I just had to do my taxes. Man did that ever suck. Especially considering that the only reason I had to do them was due to a month long accidental stint of being self-employed brought upon me by the ‘benevolent’ creators of Teachers TV. Those self righteous bastards couldn’t be bothered to do the little bit of extra paperwork necessary to put me on PAYE so instead I am going to be quizzed about my financial habits yearly for the rest of my life.

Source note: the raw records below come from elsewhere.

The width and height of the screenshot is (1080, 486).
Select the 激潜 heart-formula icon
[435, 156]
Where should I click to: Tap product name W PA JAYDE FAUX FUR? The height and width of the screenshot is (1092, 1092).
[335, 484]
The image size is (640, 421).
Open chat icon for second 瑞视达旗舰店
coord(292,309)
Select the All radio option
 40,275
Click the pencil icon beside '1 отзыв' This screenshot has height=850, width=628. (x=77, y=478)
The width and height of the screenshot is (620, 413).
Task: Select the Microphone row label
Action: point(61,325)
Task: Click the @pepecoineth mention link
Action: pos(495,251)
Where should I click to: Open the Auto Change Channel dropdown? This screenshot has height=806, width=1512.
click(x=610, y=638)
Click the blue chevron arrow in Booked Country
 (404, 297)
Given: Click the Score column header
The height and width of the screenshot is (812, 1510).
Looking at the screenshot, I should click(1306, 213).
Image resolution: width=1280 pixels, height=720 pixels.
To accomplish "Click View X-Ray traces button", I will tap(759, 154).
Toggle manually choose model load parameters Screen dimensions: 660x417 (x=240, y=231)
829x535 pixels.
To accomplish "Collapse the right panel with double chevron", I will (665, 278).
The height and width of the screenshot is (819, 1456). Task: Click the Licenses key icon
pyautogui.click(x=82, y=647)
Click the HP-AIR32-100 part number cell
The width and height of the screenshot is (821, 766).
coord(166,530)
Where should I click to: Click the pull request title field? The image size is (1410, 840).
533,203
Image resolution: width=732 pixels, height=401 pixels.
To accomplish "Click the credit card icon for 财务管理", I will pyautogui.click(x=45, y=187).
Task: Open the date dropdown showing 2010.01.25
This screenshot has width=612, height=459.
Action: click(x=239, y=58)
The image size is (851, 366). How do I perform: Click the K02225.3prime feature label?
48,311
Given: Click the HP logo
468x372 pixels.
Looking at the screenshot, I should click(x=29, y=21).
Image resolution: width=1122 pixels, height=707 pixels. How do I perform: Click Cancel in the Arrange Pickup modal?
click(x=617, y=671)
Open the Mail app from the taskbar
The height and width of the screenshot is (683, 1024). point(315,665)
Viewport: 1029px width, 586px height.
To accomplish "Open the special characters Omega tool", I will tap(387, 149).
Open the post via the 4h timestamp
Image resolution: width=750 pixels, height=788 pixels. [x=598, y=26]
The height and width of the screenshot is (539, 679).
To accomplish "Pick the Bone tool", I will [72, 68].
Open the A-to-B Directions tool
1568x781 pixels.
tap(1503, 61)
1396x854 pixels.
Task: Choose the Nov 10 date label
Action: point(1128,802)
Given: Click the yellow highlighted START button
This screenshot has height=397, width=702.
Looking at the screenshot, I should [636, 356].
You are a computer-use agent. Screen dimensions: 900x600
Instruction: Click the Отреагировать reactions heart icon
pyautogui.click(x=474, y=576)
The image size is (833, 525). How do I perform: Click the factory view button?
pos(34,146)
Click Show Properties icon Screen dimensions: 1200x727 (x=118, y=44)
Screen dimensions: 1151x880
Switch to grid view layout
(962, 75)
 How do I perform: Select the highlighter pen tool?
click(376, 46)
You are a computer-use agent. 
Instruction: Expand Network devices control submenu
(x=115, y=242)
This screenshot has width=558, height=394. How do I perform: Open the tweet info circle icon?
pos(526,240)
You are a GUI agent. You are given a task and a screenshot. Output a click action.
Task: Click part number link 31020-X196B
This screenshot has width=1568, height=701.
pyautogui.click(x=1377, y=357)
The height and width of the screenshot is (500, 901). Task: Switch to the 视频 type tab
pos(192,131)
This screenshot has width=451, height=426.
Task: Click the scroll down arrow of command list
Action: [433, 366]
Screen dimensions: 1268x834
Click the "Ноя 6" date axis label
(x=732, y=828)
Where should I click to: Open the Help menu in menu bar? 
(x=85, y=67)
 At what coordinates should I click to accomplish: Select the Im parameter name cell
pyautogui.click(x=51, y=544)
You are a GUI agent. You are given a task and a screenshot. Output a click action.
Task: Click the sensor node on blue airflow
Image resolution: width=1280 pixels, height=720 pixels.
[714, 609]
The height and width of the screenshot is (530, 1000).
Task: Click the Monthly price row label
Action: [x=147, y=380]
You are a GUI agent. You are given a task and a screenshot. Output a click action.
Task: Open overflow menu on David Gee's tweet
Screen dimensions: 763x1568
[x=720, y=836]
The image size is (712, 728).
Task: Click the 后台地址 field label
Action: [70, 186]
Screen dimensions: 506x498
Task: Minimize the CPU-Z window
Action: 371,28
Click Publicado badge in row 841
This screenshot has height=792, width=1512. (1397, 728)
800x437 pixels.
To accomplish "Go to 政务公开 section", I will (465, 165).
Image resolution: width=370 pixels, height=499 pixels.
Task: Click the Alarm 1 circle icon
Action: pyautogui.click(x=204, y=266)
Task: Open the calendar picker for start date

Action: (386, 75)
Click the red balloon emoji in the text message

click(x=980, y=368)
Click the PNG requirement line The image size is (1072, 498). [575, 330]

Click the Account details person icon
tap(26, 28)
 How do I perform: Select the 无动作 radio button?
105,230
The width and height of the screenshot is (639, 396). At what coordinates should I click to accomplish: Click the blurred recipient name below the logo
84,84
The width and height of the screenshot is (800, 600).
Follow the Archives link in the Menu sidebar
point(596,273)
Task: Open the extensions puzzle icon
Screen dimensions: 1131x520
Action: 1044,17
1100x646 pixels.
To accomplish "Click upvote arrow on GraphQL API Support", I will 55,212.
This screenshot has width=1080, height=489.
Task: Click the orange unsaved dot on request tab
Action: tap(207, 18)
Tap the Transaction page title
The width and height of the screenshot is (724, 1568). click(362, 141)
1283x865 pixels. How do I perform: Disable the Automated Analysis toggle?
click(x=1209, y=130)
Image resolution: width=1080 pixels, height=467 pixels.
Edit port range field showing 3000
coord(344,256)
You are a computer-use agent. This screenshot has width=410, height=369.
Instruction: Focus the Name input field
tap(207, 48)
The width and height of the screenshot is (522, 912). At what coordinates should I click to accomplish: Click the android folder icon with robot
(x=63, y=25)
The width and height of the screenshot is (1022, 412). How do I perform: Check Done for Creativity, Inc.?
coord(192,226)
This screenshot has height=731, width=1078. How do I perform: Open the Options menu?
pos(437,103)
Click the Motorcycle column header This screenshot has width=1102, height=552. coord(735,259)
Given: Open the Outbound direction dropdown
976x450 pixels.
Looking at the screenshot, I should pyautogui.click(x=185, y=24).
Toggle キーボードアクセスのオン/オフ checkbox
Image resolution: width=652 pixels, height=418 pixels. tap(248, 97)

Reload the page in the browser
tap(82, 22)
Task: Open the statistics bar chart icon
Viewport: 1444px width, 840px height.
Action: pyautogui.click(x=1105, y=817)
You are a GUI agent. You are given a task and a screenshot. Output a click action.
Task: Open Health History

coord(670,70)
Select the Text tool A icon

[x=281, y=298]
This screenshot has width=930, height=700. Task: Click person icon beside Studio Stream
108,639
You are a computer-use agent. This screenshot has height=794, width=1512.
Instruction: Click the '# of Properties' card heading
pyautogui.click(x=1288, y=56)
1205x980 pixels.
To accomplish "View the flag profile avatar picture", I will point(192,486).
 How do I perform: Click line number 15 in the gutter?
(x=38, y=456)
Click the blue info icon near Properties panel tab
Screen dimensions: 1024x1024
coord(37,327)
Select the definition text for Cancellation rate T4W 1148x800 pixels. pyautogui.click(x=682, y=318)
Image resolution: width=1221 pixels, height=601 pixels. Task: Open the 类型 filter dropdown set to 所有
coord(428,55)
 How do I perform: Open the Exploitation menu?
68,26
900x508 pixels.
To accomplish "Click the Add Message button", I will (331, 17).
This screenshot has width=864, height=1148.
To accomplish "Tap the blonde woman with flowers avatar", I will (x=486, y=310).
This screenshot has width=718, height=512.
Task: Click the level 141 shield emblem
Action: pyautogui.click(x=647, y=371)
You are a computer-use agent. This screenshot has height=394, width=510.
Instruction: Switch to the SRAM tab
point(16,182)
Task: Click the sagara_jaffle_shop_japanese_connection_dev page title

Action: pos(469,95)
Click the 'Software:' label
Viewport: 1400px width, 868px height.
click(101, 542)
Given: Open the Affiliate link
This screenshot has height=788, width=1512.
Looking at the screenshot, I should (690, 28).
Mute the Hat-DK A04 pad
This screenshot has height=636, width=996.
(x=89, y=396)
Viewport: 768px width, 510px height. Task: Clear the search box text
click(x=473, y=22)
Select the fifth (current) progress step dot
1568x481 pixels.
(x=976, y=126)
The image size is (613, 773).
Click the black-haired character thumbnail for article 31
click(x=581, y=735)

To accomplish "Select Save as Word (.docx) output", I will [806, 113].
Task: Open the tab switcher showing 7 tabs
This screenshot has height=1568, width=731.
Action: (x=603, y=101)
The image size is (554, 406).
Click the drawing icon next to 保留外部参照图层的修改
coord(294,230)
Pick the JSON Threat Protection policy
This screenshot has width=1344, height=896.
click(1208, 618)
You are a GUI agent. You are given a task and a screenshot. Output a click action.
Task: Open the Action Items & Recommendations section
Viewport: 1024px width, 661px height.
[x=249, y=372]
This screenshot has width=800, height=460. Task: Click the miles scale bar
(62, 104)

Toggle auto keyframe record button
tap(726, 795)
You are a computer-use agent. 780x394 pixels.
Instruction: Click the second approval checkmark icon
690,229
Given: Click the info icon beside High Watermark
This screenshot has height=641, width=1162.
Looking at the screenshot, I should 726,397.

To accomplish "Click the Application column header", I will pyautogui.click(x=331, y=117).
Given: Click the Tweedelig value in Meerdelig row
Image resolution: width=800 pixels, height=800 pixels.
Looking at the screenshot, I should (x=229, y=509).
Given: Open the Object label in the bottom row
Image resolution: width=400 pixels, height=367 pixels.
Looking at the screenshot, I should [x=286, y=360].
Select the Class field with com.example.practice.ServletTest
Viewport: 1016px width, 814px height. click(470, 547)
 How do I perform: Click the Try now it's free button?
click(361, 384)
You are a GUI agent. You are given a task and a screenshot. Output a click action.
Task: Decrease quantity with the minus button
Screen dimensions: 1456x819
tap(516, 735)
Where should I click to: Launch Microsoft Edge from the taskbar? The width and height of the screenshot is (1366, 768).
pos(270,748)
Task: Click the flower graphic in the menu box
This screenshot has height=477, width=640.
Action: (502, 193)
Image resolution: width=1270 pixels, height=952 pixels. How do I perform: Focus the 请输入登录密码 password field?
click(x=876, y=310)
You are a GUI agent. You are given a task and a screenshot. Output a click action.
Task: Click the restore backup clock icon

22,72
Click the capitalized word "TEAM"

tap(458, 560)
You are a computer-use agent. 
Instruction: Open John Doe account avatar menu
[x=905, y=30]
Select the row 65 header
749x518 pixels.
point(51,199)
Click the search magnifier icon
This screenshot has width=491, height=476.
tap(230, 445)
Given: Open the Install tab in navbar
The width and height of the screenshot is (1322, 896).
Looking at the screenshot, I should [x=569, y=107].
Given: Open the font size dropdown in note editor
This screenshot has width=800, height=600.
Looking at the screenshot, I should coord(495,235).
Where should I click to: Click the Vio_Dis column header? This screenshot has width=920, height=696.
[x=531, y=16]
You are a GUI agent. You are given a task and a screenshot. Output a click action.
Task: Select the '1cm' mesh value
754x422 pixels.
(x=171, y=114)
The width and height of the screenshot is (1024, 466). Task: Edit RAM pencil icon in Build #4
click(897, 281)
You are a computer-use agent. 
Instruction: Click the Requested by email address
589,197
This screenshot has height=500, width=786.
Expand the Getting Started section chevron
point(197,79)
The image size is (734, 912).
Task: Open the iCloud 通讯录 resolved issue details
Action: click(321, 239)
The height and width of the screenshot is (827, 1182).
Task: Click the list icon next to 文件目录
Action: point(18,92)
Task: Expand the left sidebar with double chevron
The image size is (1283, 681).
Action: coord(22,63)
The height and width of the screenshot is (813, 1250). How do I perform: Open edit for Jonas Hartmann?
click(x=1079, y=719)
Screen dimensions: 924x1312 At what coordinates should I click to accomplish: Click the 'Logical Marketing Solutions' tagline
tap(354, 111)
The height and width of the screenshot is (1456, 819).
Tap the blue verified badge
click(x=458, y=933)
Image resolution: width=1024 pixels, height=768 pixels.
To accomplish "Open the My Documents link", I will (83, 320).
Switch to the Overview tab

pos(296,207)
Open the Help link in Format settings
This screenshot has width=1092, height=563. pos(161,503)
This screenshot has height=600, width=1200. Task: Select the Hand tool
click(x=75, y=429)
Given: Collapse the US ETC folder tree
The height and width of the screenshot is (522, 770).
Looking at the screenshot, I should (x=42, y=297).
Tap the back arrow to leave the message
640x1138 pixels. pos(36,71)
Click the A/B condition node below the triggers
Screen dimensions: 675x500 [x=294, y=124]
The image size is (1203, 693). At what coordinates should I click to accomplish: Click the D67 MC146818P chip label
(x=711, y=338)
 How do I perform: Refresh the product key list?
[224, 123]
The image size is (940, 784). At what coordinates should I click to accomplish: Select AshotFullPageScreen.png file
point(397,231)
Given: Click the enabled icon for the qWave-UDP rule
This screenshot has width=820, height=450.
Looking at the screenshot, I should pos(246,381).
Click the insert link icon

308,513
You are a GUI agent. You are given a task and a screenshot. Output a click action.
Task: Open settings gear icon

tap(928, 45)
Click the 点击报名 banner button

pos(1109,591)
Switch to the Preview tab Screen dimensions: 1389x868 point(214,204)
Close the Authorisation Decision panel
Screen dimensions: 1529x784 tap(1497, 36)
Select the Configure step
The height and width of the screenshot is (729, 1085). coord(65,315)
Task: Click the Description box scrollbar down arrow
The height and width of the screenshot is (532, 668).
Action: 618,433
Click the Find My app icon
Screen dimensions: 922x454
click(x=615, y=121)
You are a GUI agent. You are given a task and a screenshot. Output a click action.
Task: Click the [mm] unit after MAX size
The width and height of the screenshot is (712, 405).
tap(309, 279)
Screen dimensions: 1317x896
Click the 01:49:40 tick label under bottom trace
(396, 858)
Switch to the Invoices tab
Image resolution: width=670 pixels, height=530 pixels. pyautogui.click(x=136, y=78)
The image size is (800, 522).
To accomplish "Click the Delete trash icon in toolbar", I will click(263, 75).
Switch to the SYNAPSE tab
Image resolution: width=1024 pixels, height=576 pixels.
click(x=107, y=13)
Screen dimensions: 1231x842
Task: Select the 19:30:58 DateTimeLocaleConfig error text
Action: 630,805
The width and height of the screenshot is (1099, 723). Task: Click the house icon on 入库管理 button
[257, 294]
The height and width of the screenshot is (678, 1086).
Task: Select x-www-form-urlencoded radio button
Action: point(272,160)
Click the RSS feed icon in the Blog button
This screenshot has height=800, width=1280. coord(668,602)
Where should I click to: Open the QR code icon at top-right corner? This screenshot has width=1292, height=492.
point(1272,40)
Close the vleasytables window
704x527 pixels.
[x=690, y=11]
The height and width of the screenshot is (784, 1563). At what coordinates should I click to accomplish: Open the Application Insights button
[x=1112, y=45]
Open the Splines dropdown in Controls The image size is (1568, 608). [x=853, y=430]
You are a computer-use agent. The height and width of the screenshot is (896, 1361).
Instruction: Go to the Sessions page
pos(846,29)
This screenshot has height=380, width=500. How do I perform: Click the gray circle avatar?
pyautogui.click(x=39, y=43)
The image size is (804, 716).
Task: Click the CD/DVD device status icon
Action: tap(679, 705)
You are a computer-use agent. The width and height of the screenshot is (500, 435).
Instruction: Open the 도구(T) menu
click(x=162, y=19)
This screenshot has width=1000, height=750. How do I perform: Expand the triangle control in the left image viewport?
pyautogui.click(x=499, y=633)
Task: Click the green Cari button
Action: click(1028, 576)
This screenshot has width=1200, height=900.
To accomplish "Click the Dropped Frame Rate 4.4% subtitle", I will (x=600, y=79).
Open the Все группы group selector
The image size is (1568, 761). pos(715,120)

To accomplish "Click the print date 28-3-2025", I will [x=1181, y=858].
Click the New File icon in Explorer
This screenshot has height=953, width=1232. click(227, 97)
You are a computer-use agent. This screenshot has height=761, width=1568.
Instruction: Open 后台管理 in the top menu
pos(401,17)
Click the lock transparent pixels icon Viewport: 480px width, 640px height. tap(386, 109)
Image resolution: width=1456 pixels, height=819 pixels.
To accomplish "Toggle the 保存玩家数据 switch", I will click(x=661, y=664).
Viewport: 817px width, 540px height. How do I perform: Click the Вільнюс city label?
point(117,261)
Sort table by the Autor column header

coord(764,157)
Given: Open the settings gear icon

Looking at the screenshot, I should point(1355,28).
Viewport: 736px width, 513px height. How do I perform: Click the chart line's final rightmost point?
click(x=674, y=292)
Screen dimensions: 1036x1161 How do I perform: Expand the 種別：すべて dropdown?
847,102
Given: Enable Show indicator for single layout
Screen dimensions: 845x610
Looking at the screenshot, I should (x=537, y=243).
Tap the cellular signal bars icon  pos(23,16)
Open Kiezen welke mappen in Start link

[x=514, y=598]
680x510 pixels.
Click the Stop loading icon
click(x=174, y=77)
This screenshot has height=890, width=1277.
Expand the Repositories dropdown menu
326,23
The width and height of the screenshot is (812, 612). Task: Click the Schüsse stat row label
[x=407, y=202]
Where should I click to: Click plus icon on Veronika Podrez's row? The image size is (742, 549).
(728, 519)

Luckily I don’t really have any financial habits. I only had to fill in about 20 of the 2,000 questions so that was nice (well I haven’t heard back from them yet, so I assume I only had to fill in 20 of the 2,000). The thing is that even though I had to fill in only 20 questions, I still had to read the other 1,980 questions to check if I had to answer them. And oh boy is that a motherfucking chore. If you have ever done your own taxes then you’ll know. It basically involves trying to concentrate really hard, and then screaming “BUT WHAT THE FUCK DOES THAT MEAN YOU BASTARDS?” every 20-30 seconds.

And they give you this booklet to help you fill in the form. Now, I don’t know if it’s just me, but every question I looked up in the booklet for some help was even worse than the question itself. At one point, when I was particularly frustrated, I found that the booklets helpful answer was “It’s not too late to do your taxes online”. Those bastards. Those evil son’s of bitches. If I was going to do it online, why the hell would I read all this shit? What if I didn’t want to do it online? What if I hated computers as much as taxes themselves? Why would they say that? Why won’t they just help me? WHY? YOU BASTARDS WHY? ALL I WANT IS TO GIVE YOU MONEY? WHY WON’T YOU HELP ME? WHY WON’T YOU LET ME GIVE YOU MONEY? WHY ARE YOU DOING THIS? WHAT ARE YOU GETTING OUT OF IT? CERTAINLY NOT MONEY AS I’M TRYING TO GIVE YOU SOME AND YOU’RE JUST MESSING WITH MY FUCKING BRAIN. TAKE IT YOU FUCKING BITCHES, JUST TAKE IT. AAAAAAAAGGGGHHHHHHH. I HATE ALL YOU INLAND REVENUE BASTARDS. ALL OF YOU!

So you see, doing taxes is quite stressful. Try to avoid it if you can.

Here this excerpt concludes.